***** Exercise data

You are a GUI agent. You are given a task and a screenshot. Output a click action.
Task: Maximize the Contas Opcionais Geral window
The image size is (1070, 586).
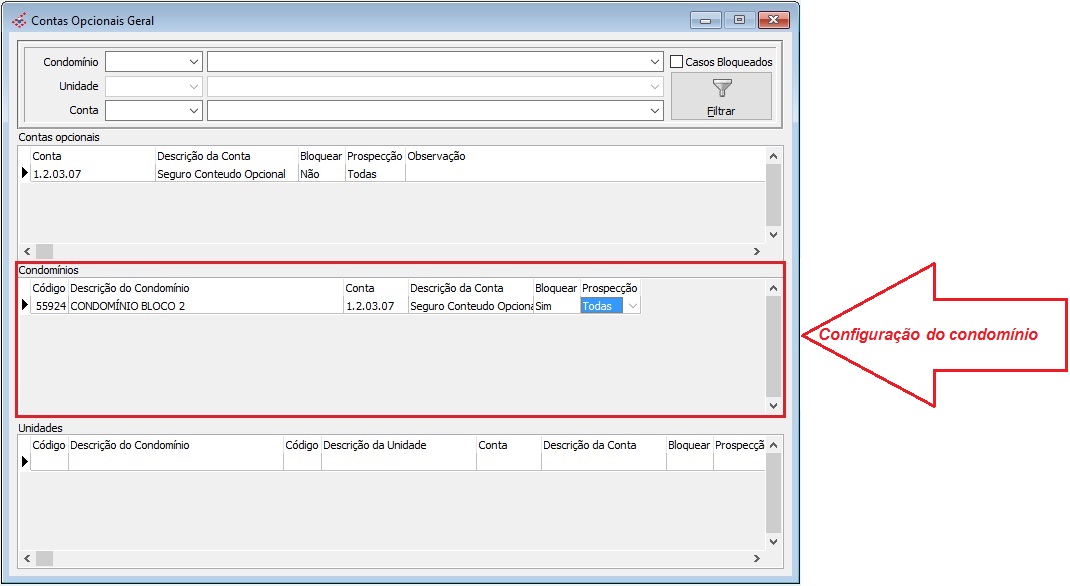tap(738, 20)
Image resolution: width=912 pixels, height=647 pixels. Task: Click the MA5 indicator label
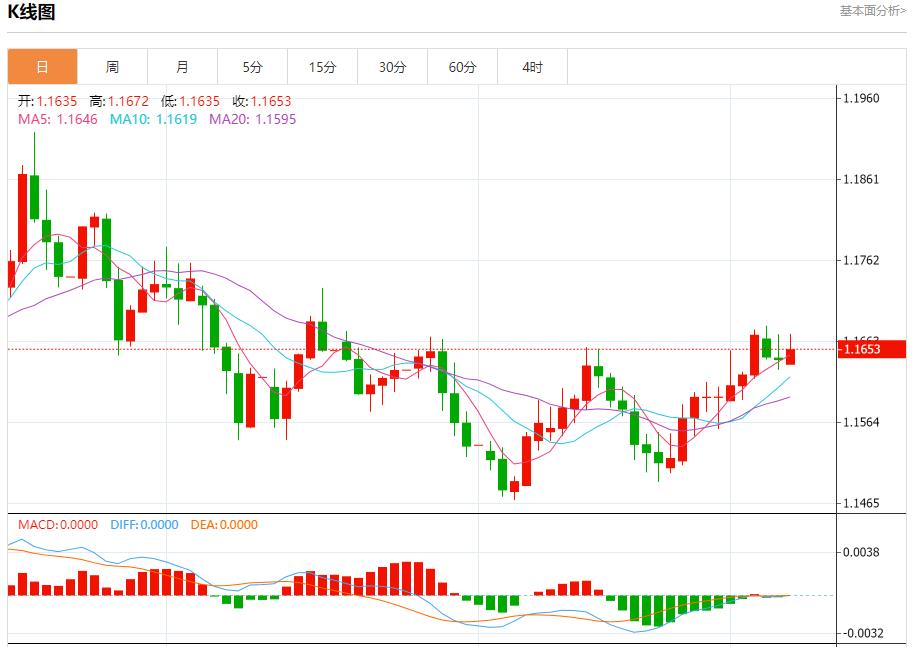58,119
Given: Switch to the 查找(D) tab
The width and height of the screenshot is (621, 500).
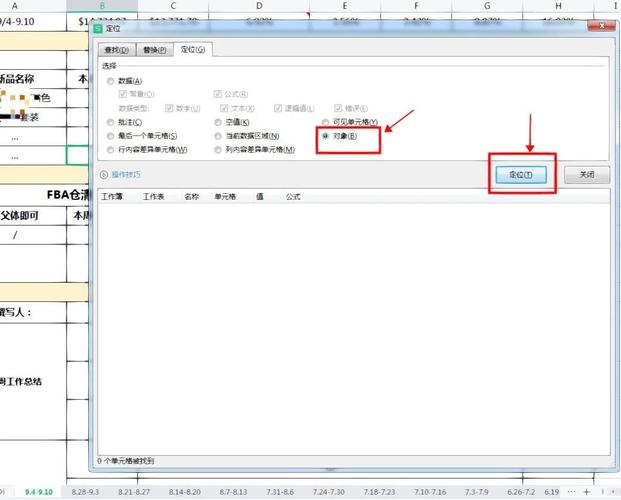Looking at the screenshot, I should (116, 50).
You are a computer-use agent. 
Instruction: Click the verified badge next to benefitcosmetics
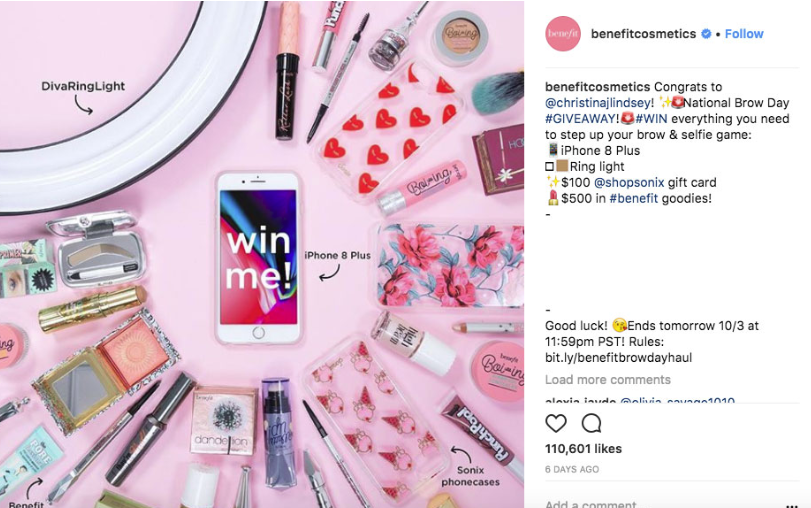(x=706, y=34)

**********

**Exercise objective:** Select every line in the records above that contains the word "agent".

**Task result:**
You are a GUI agent. You are given a task and a screenshot. Output a click action.
You are a computer-use agent. 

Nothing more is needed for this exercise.